═══ Text provided

Gambling Addiction - Suffering In Silence
Deborah Smith has recently been quoted on ESPN.com and Forbes.com.
According to the National Council On Problem Gambling, a gambling disorder is behavior that causes disruptions in any major life area – social, psychological, physical or vocational. The essential features include: increasing preoccupation with gambling, the need to bet more money frequently, restlessness or irritability when attempting to stop gambling, “chasing losses”, loss of control which results in continuing gambling behavior despite serious negative consequences. In most extreme cases it can result in financial ruin, mounting legal problems, loss of family, career, incarceration and even suicide. It becomes quite obvious that similar to other addictive disorders a person with a gambling disorder is not just going to stop unless they get help.
It is often not identified because people seek help for other co-occurring disorders and are not screened for the gambling disorder. There is a simple 2 question screening: Have you ever lied about how much you gamble and Have you ever felt the need to bet more and more money? A yes answer to either question indicates the need for further screening usually being the SOGS (South Oaks Gambling Screen) which will then provide the some of the qualifiers for a gambling disorder as stated in the DSM V.
Once a gambling disorder is identified it is also important to screen for other co-occurring disorders. It is estimated up to 70% of people with a gambling disorder may also have another psychiatric problem such as affective disorders, ADHD disorders, anxiety disorders, depressive disorders and also substance use disorders. Identifying any personality traits or disorders can also be beneficial in the treatment planning process.

══════
═══ Records

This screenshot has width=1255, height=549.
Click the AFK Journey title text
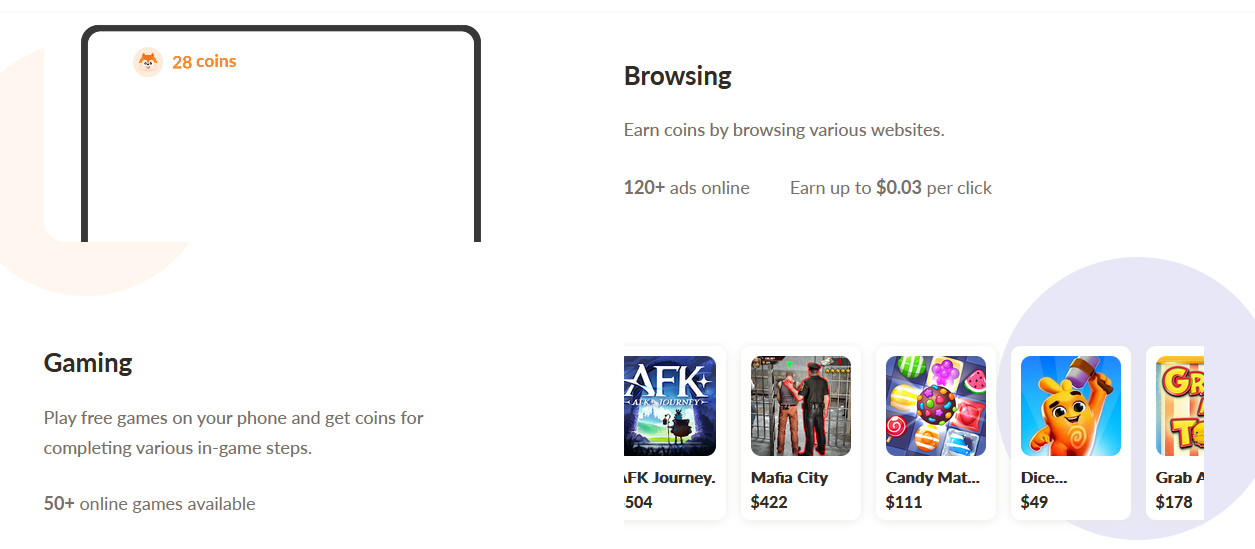(x=669, y=478)

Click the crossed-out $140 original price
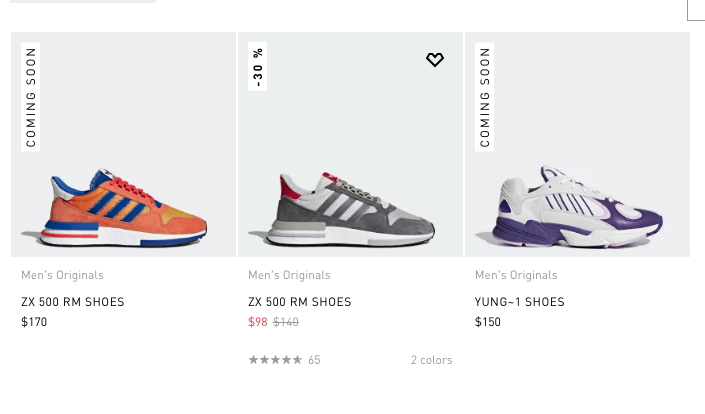pyautogui.click(x=286, y=322)
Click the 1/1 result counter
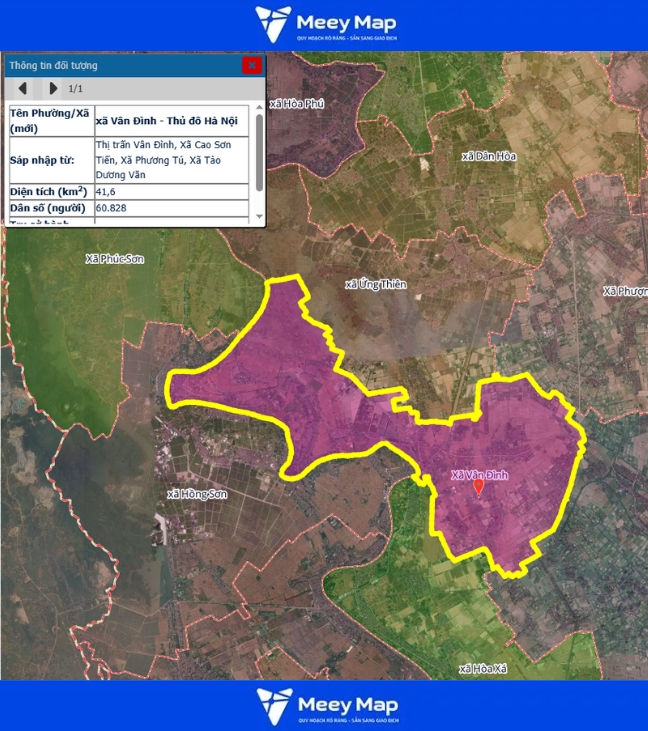Image resolution: width=648 pixels, height=731 pixels. 76,89
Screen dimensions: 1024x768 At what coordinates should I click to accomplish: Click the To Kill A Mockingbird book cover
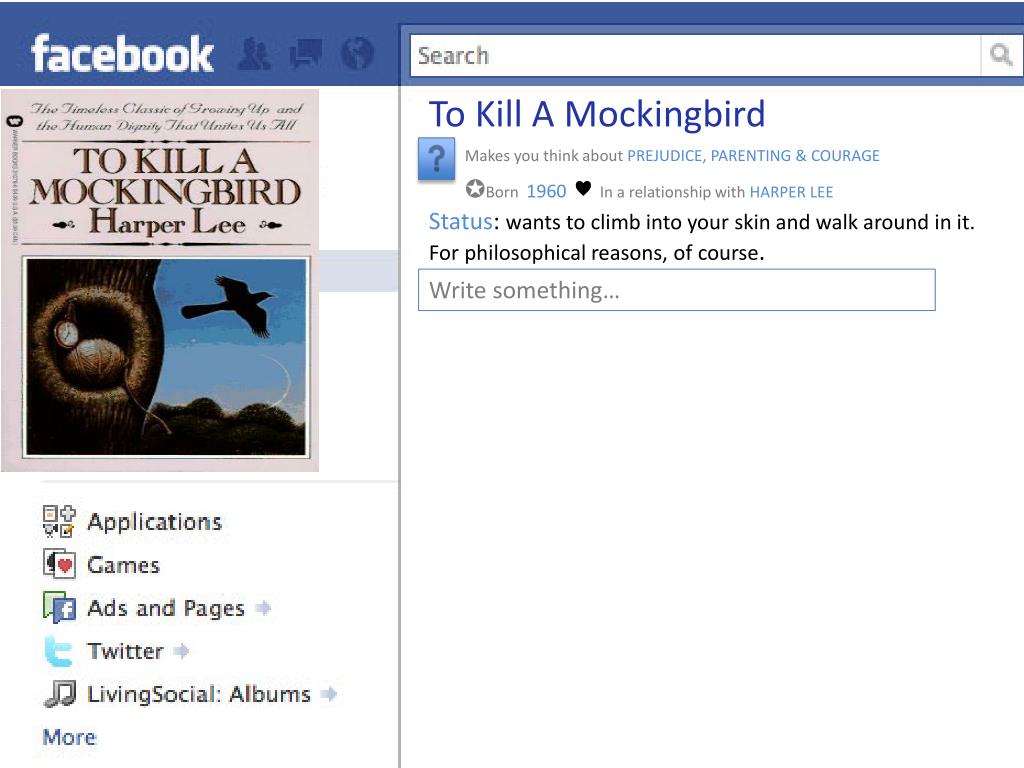coord(160,281)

══════

#### Task instructions
Please reproduce the passage of the gambling disorder text starting at "Gambling Addiction - Suffering" and ending at "they get help.", word for word. These records were taken from a different source than the text.

#### Solution for this task
Gambling Addiction - Suffering In Silence
Deborah Smith has recently been quoted on ESPN.com and Forbes.com.
According to the National Council On Problem Gambling, a gambling disorder is behavior that causes disruptions in any major life area – social, psychological, physical or vocational. The essential features include: increasing preoccupation with gambling, the need to bet more money frequently, restlessness or irritability when attempting to stop gambling, “chasing losses”, loss of control which results in continuing gambling behavior despite serious negative consequences. In most extreme cases it can result in financial ruin, mounting legal problems, loss of family, career, incarceration and even suicide. It becomes quite obvious that similar to other addictive disorders a person with a gambling disorder is not just going to stop unless they get help.